ABC = C6876C05F745140F51A200F82159463C91B2522F
123 = EF5EA59F73ED422686786822FA17B3B0DF1B953D

So as I mention above each character of the password is accompanied by a following [NULL] (ASCII 0, not ASCII 48)

SHA1(SHA1(A[NULL]B[NULL]C[NULL])) = C6876C05F745140F51A200F82159463C91B2522F
SHA1(SHA1(1[NULL]2[NULL]3[NULL])) = EF5EA59F73ED422686786822FA17B3B0DF1B953D

Please help me learn!

Many thanks!
#2
It's simple unicode, what else to expect from .net Smile

To generate the zero bytes you can use --hex-charset or a tricky rule
#3
(07-02-2014, 02:14 PM)atom Wrote: It's simple unicode, what else to expect from .net Smile

To generate the zero bytes you can use --hex-charset or a tricky rule

Heh! Hey! .Net's nice! The Dev just used the wrong convert-to-byte-array function.

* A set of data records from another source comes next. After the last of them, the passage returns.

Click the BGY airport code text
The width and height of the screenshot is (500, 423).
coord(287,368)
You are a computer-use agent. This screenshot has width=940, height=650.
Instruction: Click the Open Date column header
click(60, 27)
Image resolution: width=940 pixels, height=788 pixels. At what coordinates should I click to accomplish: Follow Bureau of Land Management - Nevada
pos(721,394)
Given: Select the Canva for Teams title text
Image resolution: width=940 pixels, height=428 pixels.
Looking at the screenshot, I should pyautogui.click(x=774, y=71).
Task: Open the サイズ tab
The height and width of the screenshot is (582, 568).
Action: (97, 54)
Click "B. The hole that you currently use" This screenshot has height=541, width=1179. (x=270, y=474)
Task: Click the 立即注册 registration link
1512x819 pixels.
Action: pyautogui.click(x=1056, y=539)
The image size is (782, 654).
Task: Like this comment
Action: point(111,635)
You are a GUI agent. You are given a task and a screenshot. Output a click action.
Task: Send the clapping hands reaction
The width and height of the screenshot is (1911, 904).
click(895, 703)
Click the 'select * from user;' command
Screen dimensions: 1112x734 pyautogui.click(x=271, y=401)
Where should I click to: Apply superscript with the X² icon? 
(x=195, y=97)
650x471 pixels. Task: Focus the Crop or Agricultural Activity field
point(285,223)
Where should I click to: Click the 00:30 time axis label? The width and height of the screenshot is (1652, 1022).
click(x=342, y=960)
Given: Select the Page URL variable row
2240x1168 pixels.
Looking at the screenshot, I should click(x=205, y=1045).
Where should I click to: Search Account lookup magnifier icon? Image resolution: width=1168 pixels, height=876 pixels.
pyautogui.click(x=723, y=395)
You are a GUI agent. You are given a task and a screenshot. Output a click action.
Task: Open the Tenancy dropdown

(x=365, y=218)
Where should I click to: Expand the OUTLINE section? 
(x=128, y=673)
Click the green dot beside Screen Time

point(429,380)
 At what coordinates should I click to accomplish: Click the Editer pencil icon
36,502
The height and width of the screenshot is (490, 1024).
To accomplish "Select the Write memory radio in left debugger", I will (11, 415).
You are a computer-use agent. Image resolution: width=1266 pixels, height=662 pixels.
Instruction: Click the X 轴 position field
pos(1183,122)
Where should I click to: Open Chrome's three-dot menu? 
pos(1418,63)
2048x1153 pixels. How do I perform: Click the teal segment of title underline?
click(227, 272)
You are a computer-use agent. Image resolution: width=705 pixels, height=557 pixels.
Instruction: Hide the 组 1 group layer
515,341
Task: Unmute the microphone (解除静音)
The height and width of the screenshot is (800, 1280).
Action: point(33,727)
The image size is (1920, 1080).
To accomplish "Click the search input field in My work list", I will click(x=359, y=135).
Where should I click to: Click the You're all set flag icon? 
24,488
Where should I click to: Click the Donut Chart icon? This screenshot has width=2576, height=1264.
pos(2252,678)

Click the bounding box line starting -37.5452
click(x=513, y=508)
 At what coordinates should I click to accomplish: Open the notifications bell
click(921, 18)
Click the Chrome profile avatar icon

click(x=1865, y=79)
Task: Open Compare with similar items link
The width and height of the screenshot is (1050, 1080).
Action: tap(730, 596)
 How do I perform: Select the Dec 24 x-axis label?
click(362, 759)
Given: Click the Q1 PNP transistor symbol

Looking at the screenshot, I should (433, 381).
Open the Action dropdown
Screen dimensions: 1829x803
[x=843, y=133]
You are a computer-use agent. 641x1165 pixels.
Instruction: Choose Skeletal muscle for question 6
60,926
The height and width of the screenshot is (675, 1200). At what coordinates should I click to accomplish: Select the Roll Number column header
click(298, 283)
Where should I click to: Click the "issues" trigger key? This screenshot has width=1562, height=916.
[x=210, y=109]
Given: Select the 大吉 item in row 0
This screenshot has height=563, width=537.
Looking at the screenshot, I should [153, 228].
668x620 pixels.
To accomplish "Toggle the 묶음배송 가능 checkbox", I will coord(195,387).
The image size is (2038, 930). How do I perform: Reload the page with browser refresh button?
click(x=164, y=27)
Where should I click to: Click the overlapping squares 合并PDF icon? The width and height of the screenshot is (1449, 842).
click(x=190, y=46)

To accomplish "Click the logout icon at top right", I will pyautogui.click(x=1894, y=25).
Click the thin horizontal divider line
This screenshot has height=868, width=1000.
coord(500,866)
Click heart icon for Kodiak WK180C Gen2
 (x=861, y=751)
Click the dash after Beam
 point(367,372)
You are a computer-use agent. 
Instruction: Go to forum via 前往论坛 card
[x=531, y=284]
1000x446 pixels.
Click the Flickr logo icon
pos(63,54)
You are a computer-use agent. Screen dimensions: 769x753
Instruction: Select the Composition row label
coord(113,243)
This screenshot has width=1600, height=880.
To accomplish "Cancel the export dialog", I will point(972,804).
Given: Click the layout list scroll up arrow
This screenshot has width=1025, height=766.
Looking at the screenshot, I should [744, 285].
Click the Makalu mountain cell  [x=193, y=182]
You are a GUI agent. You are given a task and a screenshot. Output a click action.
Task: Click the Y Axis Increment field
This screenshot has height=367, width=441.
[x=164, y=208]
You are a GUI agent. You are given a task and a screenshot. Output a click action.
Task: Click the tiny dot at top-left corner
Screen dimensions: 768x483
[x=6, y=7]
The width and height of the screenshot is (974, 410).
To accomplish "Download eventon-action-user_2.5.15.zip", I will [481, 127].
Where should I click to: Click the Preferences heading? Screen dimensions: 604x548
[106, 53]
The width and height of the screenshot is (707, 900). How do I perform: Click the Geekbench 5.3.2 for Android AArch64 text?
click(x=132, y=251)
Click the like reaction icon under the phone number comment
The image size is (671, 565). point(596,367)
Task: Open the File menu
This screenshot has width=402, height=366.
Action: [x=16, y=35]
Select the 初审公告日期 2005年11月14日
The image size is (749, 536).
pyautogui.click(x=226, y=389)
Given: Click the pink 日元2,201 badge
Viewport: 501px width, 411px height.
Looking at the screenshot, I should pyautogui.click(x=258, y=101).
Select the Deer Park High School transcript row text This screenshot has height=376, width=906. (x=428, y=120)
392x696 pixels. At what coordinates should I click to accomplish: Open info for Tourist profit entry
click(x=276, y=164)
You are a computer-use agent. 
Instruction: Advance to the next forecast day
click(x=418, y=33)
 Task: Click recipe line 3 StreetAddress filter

--hex-charset sounds much better than the "tricky rule".

I found this:
http://www.rurapenthe.me/2013/09/crackin...guage.html

So I get something like this, -1 is the lower/upper/digits, and -2 is the ASCI(0) character...

oclHashcat-plus64.bin -a 3 -m 4500 -1 ?l?d?u -2 00 ?1?2?1?2?1?2?1?2

I discovered the Double-SHA1 mode is 4500. Yay!

I think I've nearly got everything worked out.
#4
(07-02-2014, 02:14 PM)atom Wrote: It's simple unicode, what else to expect from .net Smile

To generate the zero bytes you can use --hex-charset or a tricky rule

I've tried the following this morning, REAL.hash is just those two hashes, NULL.hcchr is the single null character, and I'm looking through upper/lower alphabet, and numbers (to cover ABC and 123)

I'm not -i them, as I know the length already:

cudaHashcat64.exe -a 3 -m 4500 REAL.hash -1 ?l?d?u -2 NULL.hcchr ?1?2?1?2?1?2

It doesn't find either of them, I've swapped around the ?2?1 as well, just in case (though the debugger shows the byte array as char 0 ).

Have you got any suggestions or guidance on what I may be missing? You sound like a professional programmer that knows what he's doing. =)

I'm worried that ocl doesn't support the [NULL] character at all! What with it being a string terminator in C. (ARGH!)